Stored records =

****************************************

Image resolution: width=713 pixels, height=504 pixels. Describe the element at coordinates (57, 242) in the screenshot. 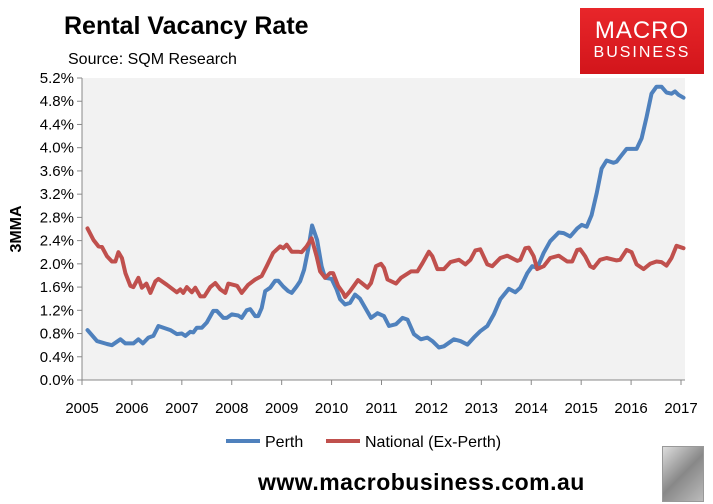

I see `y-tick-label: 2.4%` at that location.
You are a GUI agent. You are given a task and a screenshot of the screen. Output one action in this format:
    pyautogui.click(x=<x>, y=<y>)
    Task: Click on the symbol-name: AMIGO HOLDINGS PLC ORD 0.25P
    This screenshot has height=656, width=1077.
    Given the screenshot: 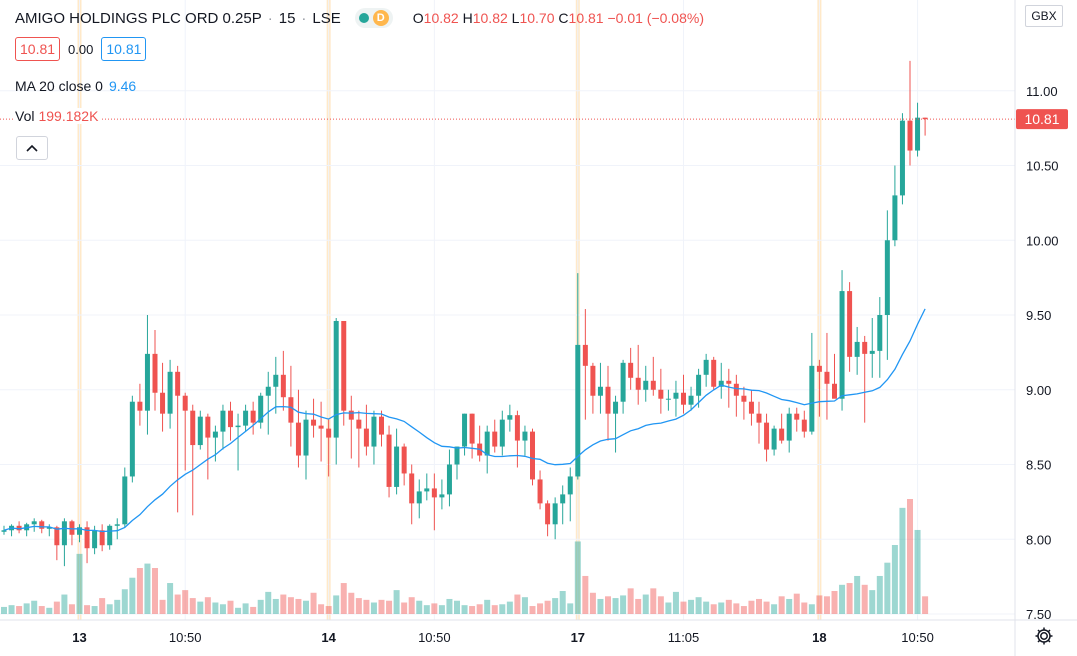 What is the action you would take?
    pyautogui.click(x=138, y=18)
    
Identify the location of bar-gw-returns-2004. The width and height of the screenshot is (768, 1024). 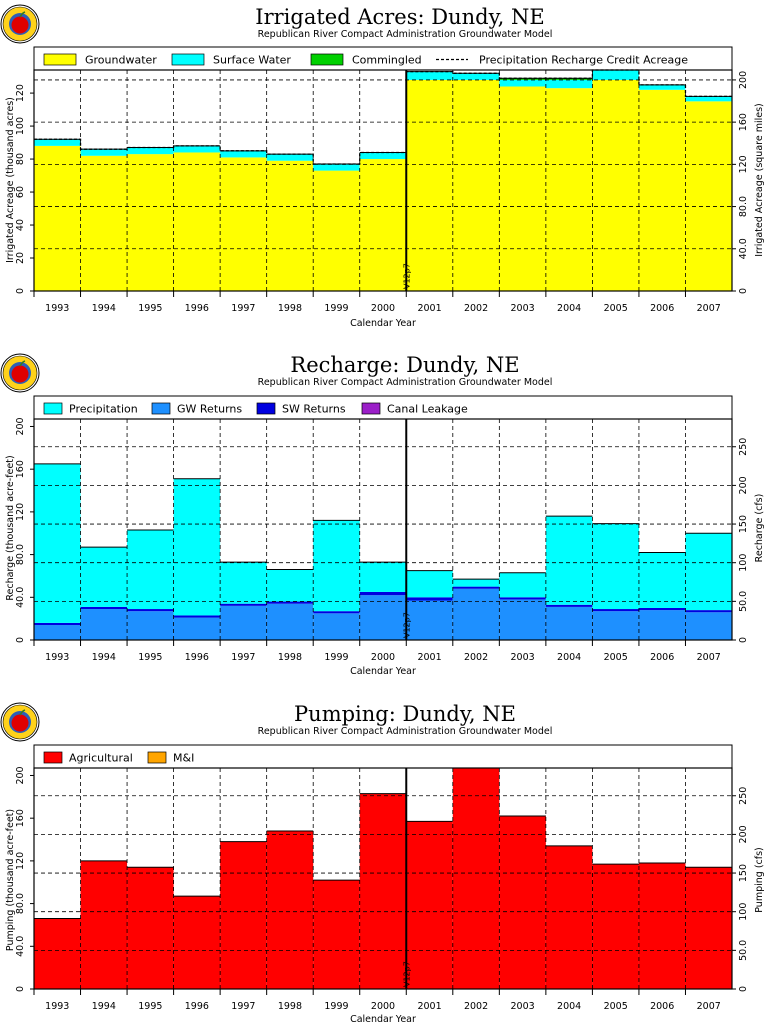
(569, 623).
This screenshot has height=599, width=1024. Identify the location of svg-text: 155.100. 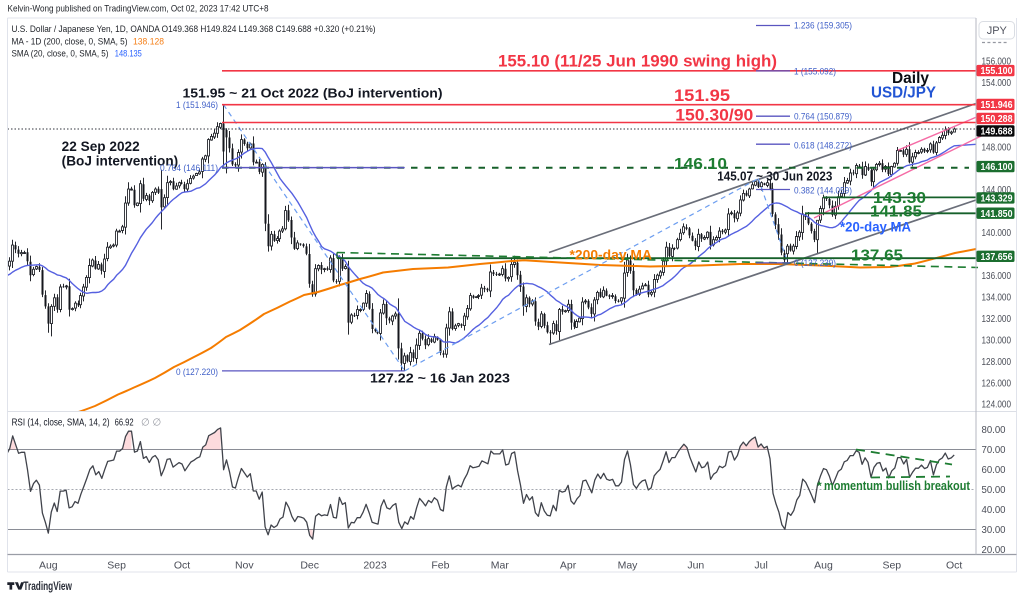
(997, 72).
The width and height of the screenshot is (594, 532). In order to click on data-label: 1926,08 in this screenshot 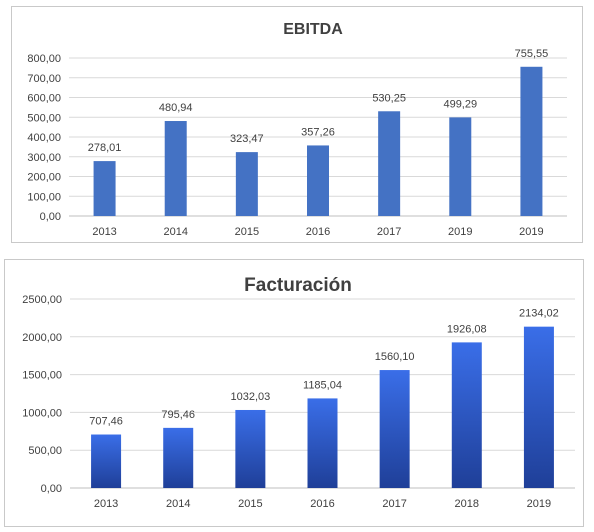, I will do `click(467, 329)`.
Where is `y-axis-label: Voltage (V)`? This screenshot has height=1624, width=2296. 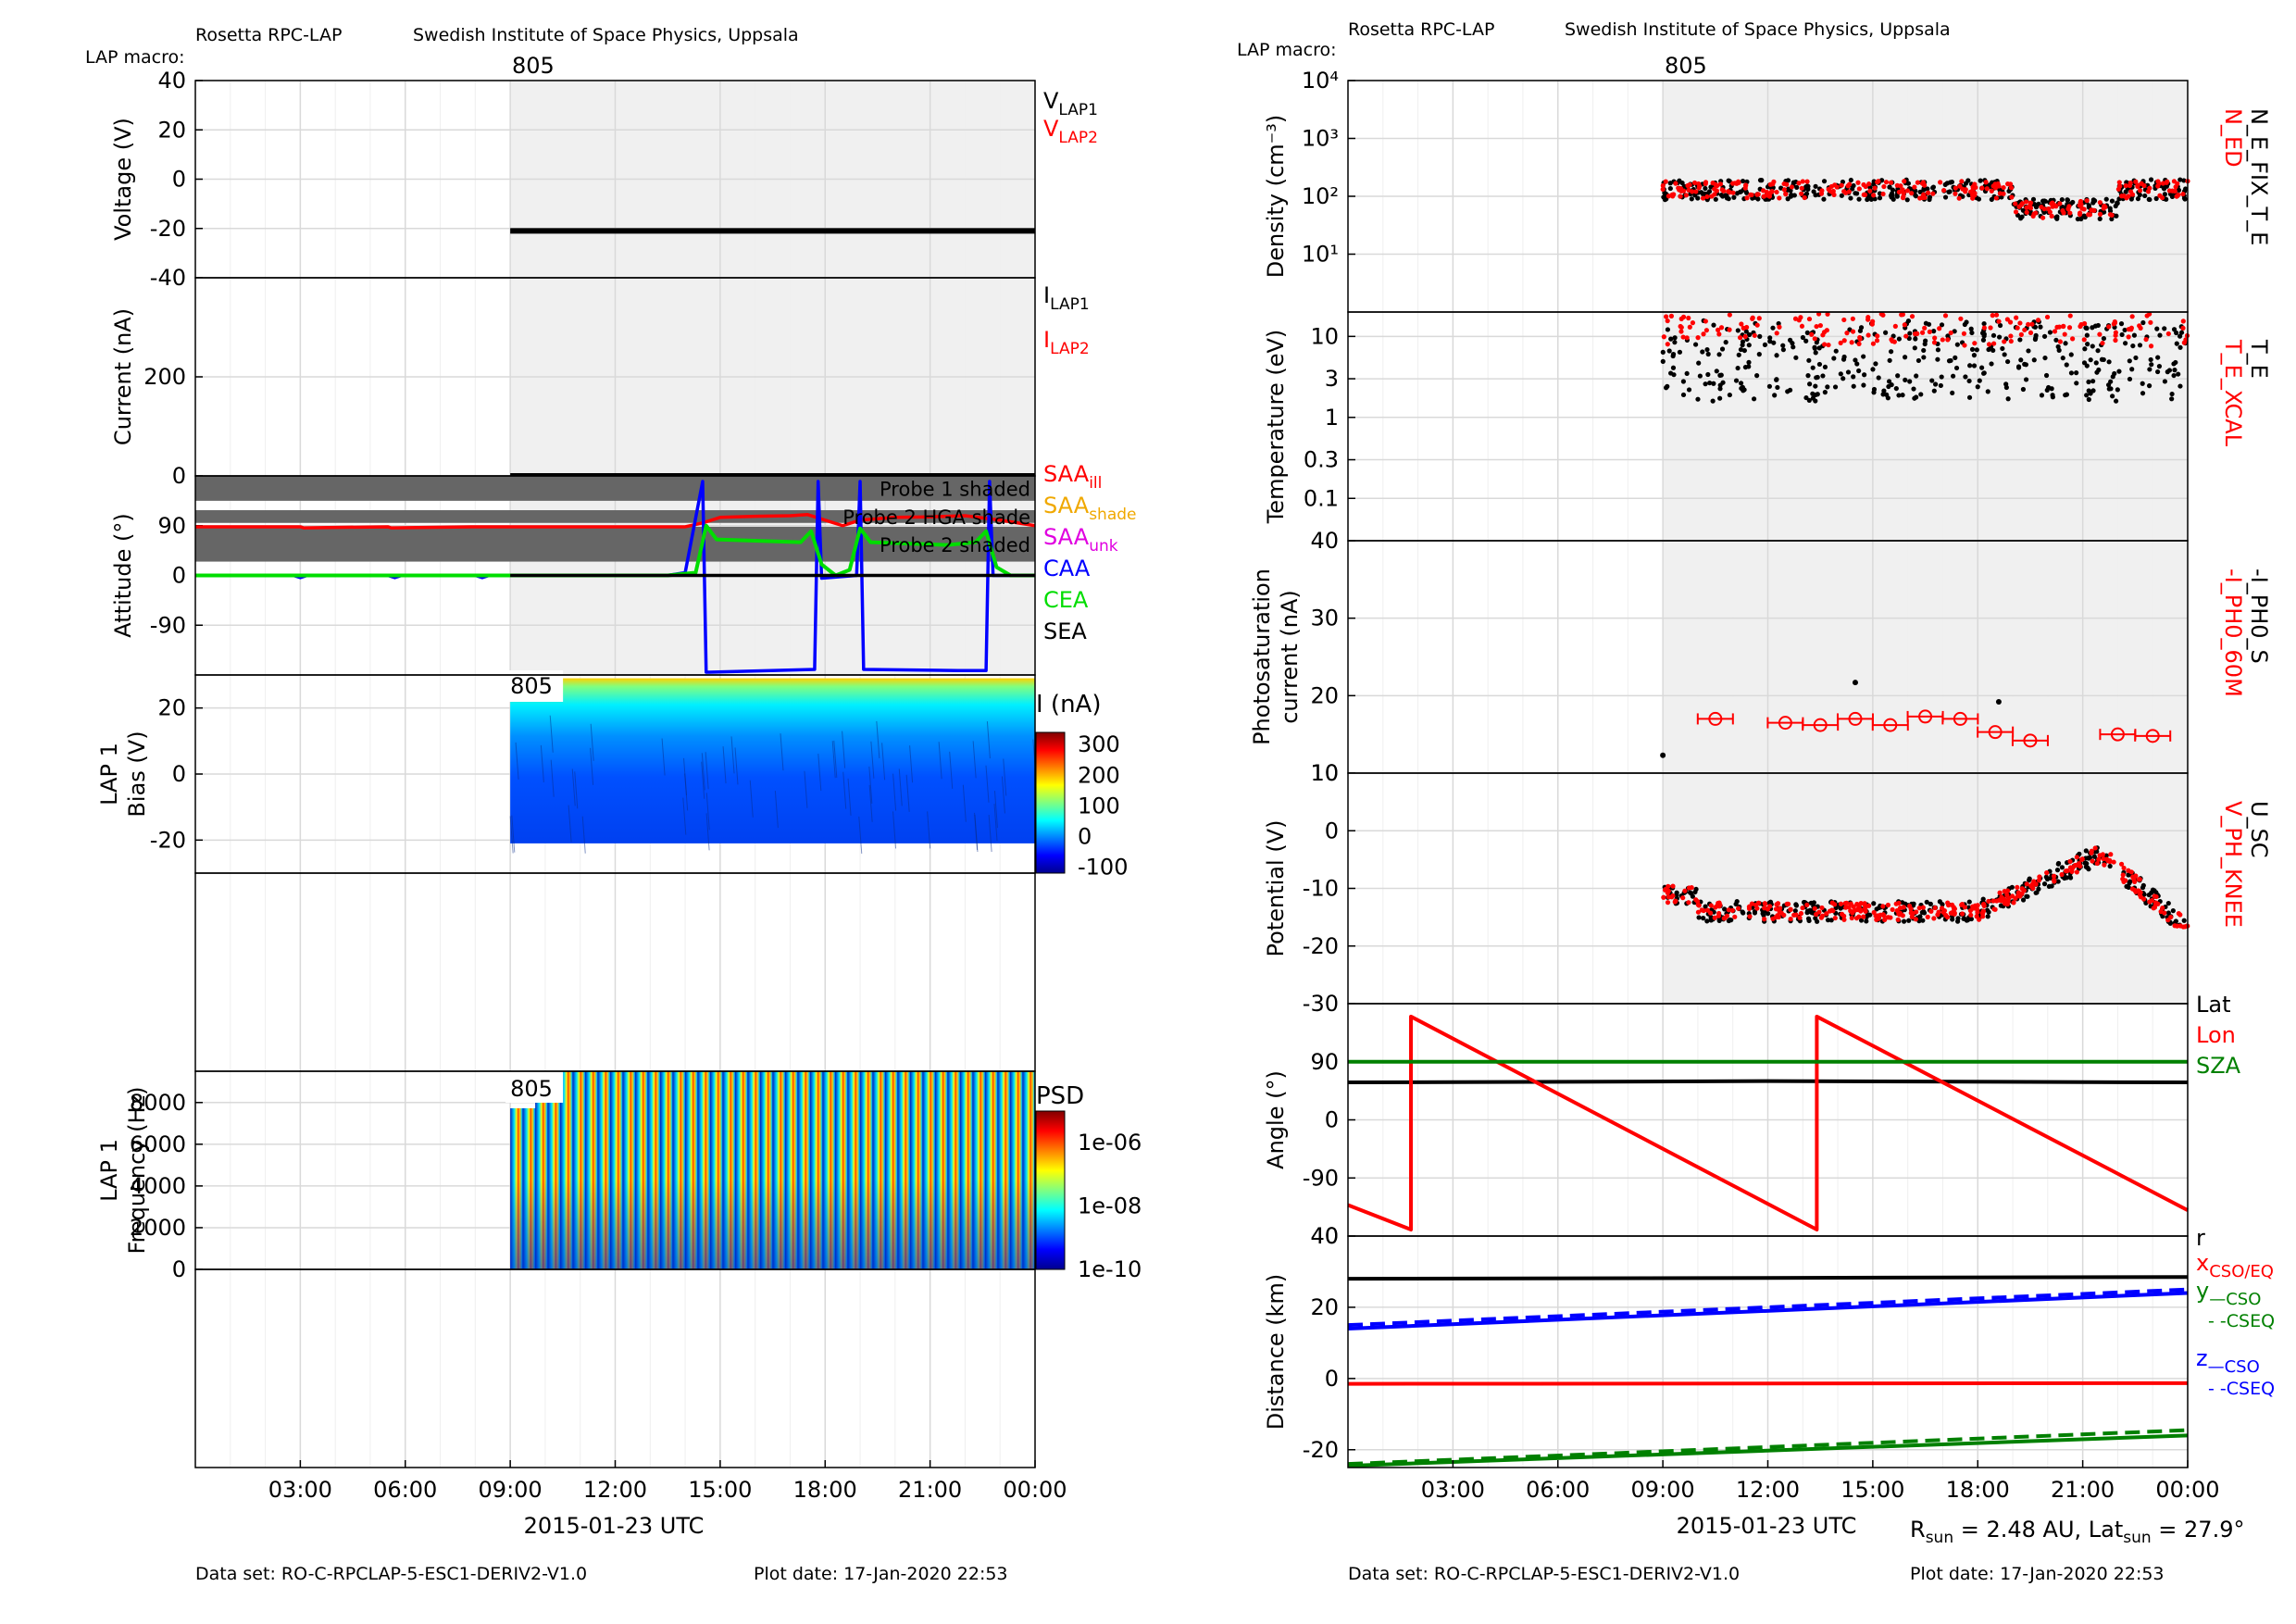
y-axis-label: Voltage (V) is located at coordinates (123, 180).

****************************************

Exercise = Reproduce the material above word for word, from its first line through the line containing "at that location.", both ends included. Leave the pictures out of your copy.

Answer space =
Image resolution: width=713 pixels, height=504 pixels. Describe the element at coordinates (57, 242) in the screenshot. 

I see `y-tick-label: 2.4%` at that location.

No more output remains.